Today we live with a lush garden,
one I’m glad to be in and happy to show off. It has light in the vegetable beds, shade over the swing chair under the wattle tree, fruitful citrus trees, new gum trees growing to block out the view to the neighbours, ponds for frogs, and lots of indigenous bushes providing food and protection for small birds.
But it didn’t start that way!
The back yard was always a wreck, but renovating the 1970s home required a clean sweep.
The old ceramic sewage and storm water pipelines were blocked, and the pipes run the length of the house to the main pipes under the old laneway at the rear of the house. Viewing portals were not a thing in the 70’s, the pipes could not be clear, and digging the whole thing up from front to rear was the only option.
But the machines scraping the thin topsoil away to the yellow clay was yet an advantage – we’d be starting the garden from something of a blank canvas.

We could plan and create the flow of storm water
The property is on the side of a hill, and the house renovation included updating the roof and guttering,
So thinking about flow, we could design the roof drainage and rear yard landscaping to slow down water flow and hold water on the land, letting water soak into the soil.
- Roof water flows into rainwater tank located uphill.
- The tank overflow drains into an adjacent bowl swale, letting water soak into the soil on the high side of the garden
- The swale overflow drains into a dry creek bed beginning adjacent to the house and flowing away to the rear of the yard, directing water away from the house.
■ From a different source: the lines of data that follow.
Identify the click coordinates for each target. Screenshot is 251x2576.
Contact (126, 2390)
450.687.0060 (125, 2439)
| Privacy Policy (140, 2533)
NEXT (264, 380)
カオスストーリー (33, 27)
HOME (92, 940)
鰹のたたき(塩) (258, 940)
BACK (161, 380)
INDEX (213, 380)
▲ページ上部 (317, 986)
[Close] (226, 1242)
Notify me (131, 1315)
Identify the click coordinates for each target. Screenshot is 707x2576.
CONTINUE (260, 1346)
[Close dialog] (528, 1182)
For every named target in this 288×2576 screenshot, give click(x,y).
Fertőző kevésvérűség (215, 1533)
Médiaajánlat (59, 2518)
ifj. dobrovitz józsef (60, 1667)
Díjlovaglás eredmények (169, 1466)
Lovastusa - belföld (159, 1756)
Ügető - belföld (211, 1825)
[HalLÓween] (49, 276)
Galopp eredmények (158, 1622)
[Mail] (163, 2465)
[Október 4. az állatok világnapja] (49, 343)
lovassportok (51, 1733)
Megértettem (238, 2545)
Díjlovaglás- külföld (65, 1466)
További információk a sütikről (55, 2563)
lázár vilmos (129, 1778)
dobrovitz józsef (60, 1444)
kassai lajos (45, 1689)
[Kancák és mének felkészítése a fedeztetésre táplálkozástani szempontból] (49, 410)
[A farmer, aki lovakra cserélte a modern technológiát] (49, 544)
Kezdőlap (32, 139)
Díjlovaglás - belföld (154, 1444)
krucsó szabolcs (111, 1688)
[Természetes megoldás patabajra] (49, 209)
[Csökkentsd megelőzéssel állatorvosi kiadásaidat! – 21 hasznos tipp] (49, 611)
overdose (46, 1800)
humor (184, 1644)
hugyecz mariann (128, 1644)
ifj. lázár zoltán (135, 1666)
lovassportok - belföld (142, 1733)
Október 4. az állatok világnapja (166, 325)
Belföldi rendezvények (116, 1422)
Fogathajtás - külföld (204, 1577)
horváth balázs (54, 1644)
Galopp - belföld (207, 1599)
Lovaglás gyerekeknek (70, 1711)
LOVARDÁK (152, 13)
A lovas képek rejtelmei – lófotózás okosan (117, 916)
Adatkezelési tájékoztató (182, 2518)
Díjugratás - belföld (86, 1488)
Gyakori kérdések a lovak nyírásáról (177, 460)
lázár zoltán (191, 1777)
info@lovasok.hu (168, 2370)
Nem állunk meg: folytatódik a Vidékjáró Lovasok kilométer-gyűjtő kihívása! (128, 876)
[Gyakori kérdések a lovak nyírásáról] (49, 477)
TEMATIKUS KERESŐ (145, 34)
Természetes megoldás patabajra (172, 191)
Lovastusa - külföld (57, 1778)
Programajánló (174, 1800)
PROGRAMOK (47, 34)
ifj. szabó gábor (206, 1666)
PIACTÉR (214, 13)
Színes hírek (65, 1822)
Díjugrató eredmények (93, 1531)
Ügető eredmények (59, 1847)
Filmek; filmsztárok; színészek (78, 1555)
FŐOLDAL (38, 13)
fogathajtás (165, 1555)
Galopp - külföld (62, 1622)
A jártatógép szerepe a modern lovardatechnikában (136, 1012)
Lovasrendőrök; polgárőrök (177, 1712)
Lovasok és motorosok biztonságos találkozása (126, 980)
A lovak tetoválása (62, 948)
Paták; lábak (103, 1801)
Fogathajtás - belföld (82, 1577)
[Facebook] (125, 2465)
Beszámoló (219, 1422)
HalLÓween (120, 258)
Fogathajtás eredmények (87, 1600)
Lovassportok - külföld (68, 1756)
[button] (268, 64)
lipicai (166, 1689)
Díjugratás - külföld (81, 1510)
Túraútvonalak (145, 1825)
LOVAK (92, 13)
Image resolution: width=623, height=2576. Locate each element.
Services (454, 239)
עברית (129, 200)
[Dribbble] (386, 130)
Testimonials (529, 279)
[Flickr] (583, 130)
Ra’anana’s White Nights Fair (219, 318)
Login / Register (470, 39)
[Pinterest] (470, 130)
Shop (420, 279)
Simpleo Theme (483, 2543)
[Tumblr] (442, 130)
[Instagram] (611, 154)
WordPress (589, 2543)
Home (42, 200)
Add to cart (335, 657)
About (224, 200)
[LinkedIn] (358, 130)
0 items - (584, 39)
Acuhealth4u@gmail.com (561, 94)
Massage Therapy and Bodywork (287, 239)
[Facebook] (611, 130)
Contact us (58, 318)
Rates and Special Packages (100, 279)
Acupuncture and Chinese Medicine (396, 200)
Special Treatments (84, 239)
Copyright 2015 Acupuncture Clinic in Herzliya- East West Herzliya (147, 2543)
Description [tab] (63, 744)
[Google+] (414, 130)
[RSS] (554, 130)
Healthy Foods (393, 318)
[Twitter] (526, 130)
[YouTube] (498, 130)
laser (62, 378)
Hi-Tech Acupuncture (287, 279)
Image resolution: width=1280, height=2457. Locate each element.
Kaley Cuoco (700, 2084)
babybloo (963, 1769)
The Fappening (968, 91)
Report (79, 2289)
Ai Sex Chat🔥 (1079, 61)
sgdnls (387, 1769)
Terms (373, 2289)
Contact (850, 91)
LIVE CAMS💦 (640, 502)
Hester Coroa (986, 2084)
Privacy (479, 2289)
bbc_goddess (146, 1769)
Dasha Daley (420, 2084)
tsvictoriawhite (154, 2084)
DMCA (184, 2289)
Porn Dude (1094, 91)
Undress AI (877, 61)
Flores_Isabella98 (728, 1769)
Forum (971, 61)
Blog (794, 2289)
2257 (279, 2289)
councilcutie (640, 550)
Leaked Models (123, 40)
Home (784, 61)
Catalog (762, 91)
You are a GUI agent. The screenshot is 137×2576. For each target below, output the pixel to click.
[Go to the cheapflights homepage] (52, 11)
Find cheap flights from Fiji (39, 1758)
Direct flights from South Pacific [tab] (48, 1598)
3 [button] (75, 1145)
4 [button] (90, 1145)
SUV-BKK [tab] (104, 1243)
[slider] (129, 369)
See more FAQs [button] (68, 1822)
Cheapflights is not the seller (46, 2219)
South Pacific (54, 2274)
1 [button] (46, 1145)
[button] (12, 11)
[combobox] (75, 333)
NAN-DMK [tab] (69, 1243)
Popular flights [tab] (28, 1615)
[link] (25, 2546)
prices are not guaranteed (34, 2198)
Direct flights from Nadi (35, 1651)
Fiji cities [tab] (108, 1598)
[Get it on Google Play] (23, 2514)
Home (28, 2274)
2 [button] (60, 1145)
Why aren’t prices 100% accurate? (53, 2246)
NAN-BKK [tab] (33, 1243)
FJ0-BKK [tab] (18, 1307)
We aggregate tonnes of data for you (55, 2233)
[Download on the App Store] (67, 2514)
- The dry creek bed ending at the bottom of the garden with an overflow at last connected to the storm water main.

Oh, how our garden grows
The landscaper shaped the land (clay), and provided a top coat of mulch, we planted the garden. The blank slate combined with Gardens for Wildlife – a focus on indigenous species as well as productive plants (lemon, lime, apple, olive, vegetable beds) to encourage native birds and animals. The swale and dry creek bed were planted with reeds and other “wet feet” species
In the first year, we estimate water flowed off the property about four times.
With moist soils plants grew quickly, with established trees growing in a couple of years.